The Story
Why it exists.
The beginning
Karine Dubreuil-Sereni designed Éclat d'Arpège in 2006 as a modern interpretation of Lanvin's landmark 1927 Arpège. The original had been an uncompromising statement, Bulgarian rose, Grasse jasmine, honeysuckle, all the rarest materials money could source. The flanker would be something else: lighter, more accessible, but still unmistakably Lanvin. Dubreuil-Sereni built it around green lilac and wisteria, two botanicals that echo Arpège's floral soul without the weight. Peony and peach blossom give it contemporary sweetness, while a cedar-musk-amber base provides the warmth and longevity the original was known for. It's heritage translated for a different moment, not a copy, but a conversation across decades.
Green lilac is the surprise at the center of this composition. It reads as a bridge, familiar enough to feel safe, unusual enough to feel personal. Wisteria and peony amplify that floral quality while green tea adds a quietly bitter, almost watery counterpoint that keeps the sweetness from becoming syrupy. The composition's real achievement is the way these layers interact: lilac and tea create a tension that feels natural rather than constructed, like standing in a garden after rain. The drydown softens everything into cedar and white musk, intimate and clean, the kind of warmth that doesn't announce itself.
The evolution
The opening arrives quickly, green lilac and Sicilian lemon leaf in the first breath, a cool-green impression that doesn't linger. Within an hour, the top notes fade and the heart takes over: wisteria and peony bloom together, sweet without heaviness, peach blossom adding a soft warmth. Green tea remains present throughout the heart phase, keeping the florals grounded. The transition to the drydown is gradual rather than dramatic. Cedarwood and white musk form the structure, with amber adding warmth without weight. By the final hours, the white musk pulls the fragrance close to the skin, detectable only to someone leaning in. On fabric, the cedar and amber can last until the next morning. A clean, quiet presence rather than a room-filling one.
Cultural impact
Eclat d'Arpège has quietly earned its place as a wardrobe staple since 2006, the kind of fragrance people repurchase not because they're loyal to a house, but because it simply works.
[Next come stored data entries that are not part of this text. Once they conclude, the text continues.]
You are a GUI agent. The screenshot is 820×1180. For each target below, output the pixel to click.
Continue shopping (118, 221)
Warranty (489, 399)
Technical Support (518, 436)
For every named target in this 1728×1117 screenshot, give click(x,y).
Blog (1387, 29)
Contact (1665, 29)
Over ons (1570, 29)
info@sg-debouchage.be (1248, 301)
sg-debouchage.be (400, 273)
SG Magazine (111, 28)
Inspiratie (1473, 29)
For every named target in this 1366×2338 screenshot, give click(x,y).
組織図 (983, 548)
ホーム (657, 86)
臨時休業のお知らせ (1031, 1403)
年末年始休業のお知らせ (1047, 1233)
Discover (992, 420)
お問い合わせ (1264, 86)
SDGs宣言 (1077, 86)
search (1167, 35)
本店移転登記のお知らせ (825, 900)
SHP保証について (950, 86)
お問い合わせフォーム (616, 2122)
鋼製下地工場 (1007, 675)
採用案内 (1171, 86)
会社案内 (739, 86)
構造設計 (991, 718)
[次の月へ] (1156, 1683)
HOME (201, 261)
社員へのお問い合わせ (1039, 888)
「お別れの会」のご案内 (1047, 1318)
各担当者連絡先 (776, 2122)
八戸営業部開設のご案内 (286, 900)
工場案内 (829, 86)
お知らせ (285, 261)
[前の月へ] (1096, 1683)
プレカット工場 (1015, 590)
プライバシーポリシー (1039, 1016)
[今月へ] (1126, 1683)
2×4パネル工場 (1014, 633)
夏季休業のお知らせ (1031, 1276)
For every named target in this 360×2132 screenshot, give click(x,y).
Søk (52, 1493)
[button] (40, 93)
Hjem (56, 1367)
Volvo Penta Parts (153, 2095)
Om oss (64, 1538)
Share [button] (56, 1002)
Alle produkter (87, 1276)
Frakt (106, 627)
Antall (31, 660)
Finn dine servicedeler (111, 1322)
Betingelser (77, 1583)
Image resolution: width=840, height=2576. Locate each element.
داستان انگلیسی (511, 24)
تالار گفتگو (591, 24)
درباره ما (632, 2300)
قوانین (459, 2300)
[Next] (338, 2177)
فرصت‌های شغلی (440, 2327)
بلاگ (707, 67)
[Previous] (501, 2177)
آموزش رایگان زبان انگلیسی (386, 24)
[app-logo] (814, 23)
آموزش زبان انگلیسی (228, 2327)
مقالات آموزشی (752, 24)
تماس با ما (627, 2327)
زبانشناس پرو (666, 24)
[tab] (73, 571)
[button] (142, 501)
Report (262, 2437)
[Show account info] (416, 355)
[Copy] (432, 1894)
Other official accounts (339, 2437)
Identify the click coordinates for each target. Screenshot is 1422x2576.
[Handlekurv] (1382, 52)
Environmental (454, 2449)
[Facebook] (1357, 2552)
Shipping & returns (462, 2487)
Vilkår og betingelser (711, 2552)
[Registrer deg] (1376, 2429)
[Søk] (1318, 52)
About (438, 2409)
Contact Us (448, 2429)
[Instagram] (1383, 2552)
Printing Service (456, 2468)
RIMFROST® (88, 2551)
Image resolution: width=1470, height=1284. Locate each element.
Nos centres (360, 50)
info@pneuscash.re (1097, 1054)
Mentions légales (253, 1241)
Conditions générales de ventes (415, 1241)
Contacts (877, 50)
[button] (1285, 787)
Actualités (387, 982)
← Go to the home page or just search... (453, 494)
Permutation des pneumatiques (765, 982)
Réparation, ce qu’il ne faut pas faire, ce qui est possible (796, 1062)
It's versatile enough for spring and summer, professional enough for daily wear, and refined enough to avoid feeling generic. The clear floral-fruity character appeals across generations: younger wearers find it as an accessible entry into quality fragrance, while those familiar with Lanvin's heritage return to it as something they trust. Arpège, the 1927 original, remains the house's legendary centerpiece, but Eclat d'Arpège has carved out its own space as the flanker that opens the door.